**Exercise goal**
Copy each entry below verbatim. Skip the pictures.

**Provided records**
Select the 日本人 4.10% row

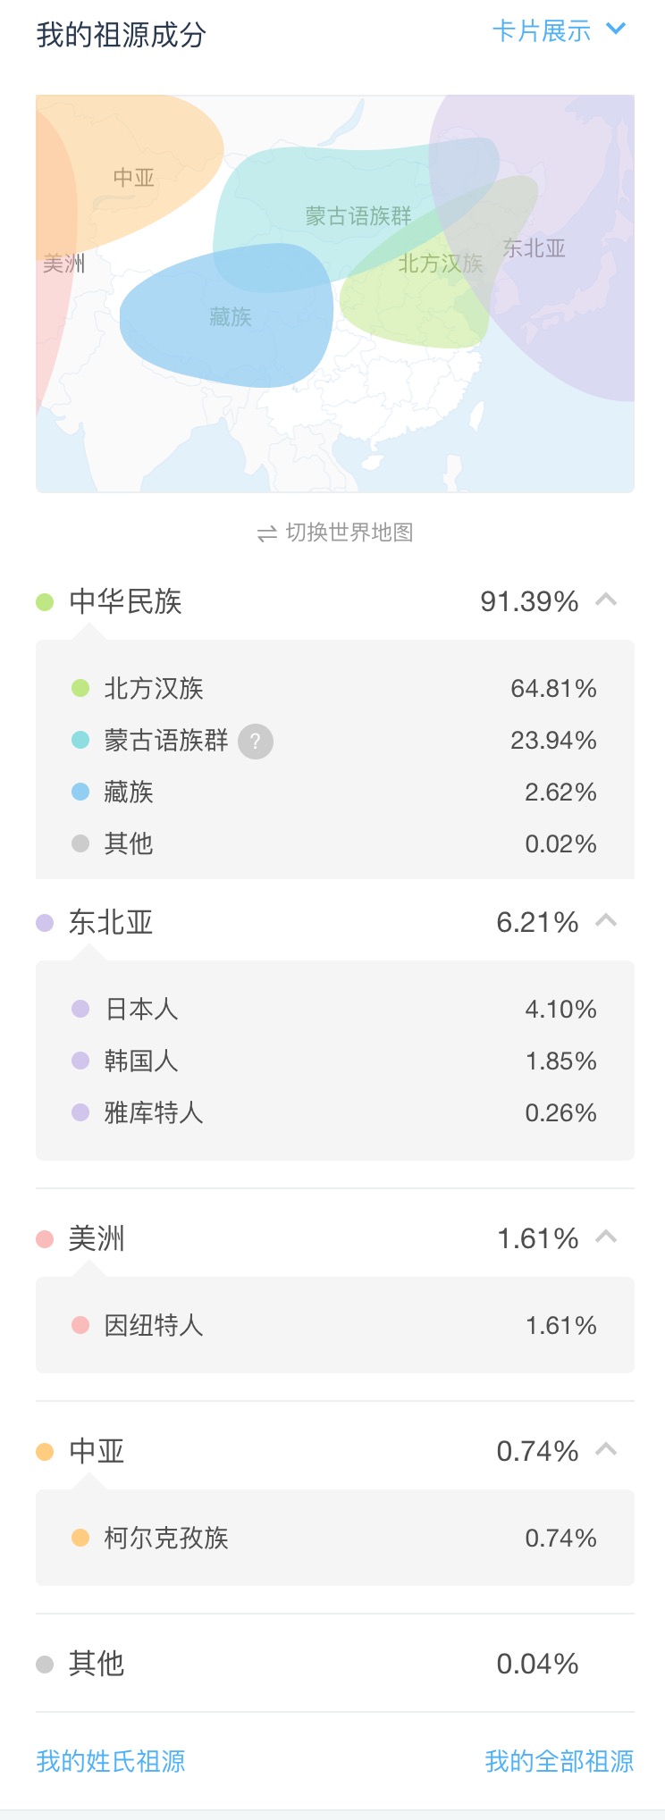coord(335,1009)
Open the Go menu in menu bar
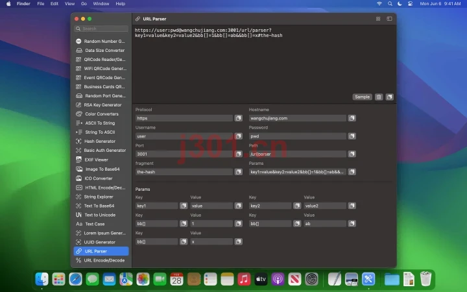 tap(84, 4)
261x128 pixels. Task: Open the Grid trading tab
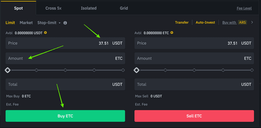124,8
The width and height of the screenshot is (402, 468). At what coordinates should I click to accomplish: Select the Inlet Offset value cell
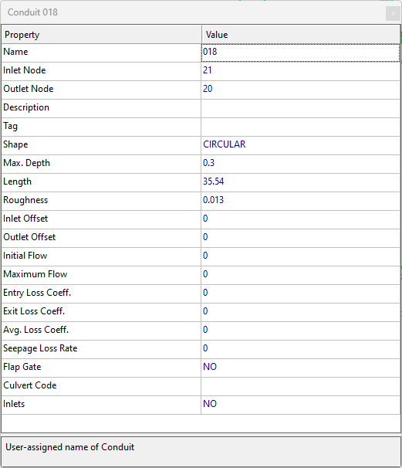click(301, 219)
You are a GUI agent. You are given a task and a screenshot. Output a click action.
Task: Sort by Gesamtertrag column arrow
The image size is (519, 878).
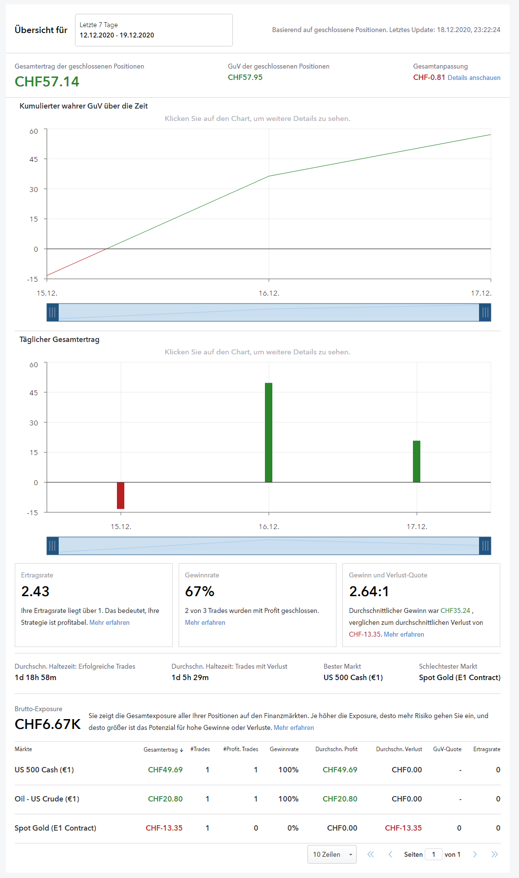click(182, 750)
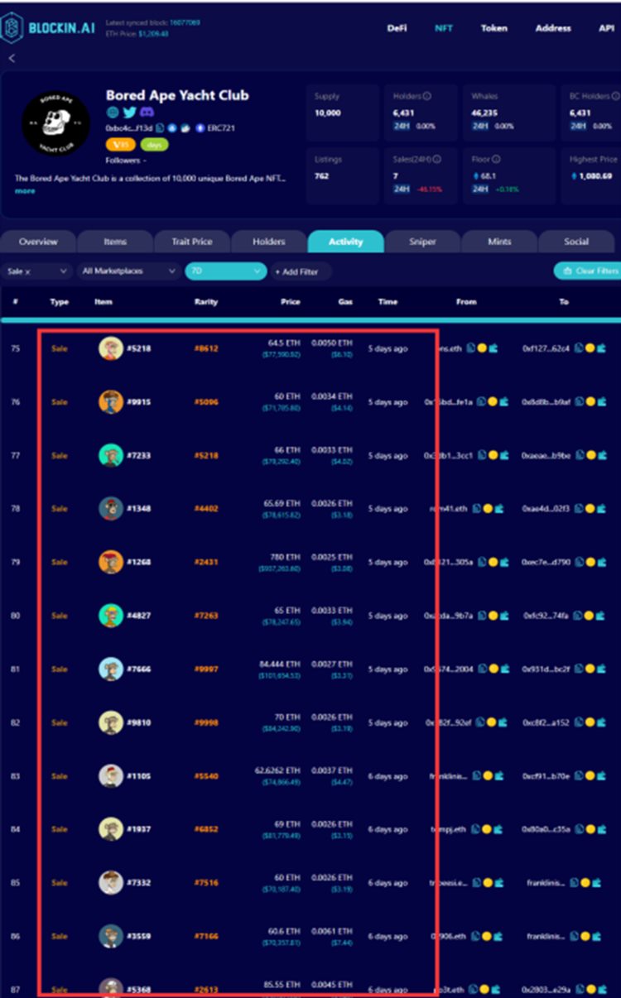This screenshot has width=621, height=998.
Task: Click the info icon next to Holders
Action: [x=427, y=96]
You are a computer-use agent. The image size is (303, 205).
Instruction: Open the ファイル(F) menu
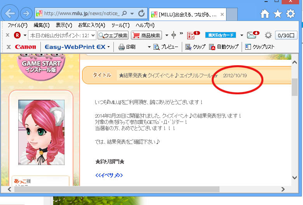point(17,25)
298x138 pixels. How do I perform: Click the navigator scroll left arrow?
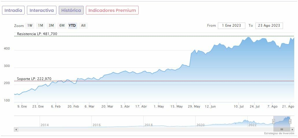16,129
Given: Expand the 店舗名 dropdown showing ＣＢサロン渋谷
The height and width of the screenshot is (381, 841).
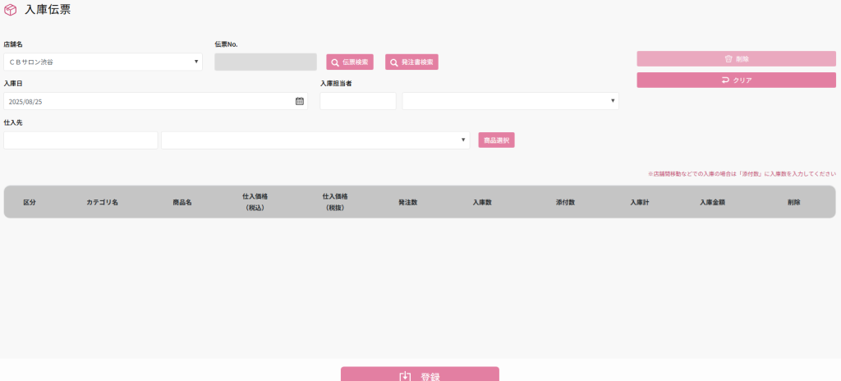Looking at the screenshot, I should [x=103, y=62].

**Solution for this problem**
Select the 日本人 4.10% row

coord(335,1009)
Open the Go menu in menu bar
 tap(84, 4)
261x128 pixels. Task: Open the Grid trading tab
124,8
The width and height of the screenshot is (402, 468). At what coordinates should I click to accomplish: Select the Inlet Offset value cell
click(301, 219)
You are a GUI agent. You are given a task and a screenshot. Output a click action.
Task: Sort by Gesamtertrag column arrow
The image size is (519, 878).
click(182, 750)
This screenshot has width=621, height=998.
Task: Click the info icon next to Holders
Action: [x=427, y=96]
You are a computer-use agent. The image size is (303, 205).
Instruction: Open the ファイル(F) menu
point(17,25)
298x138 pixels. How do I perform: Click the navigator scroll left arrow?
16,129
Given: Expand the 店舗名 dropdown showing ＣＢサロン渋谷
The height and width of the screenshot is (381, 841).
Looking at the screenshot, I should [x=103, y=62].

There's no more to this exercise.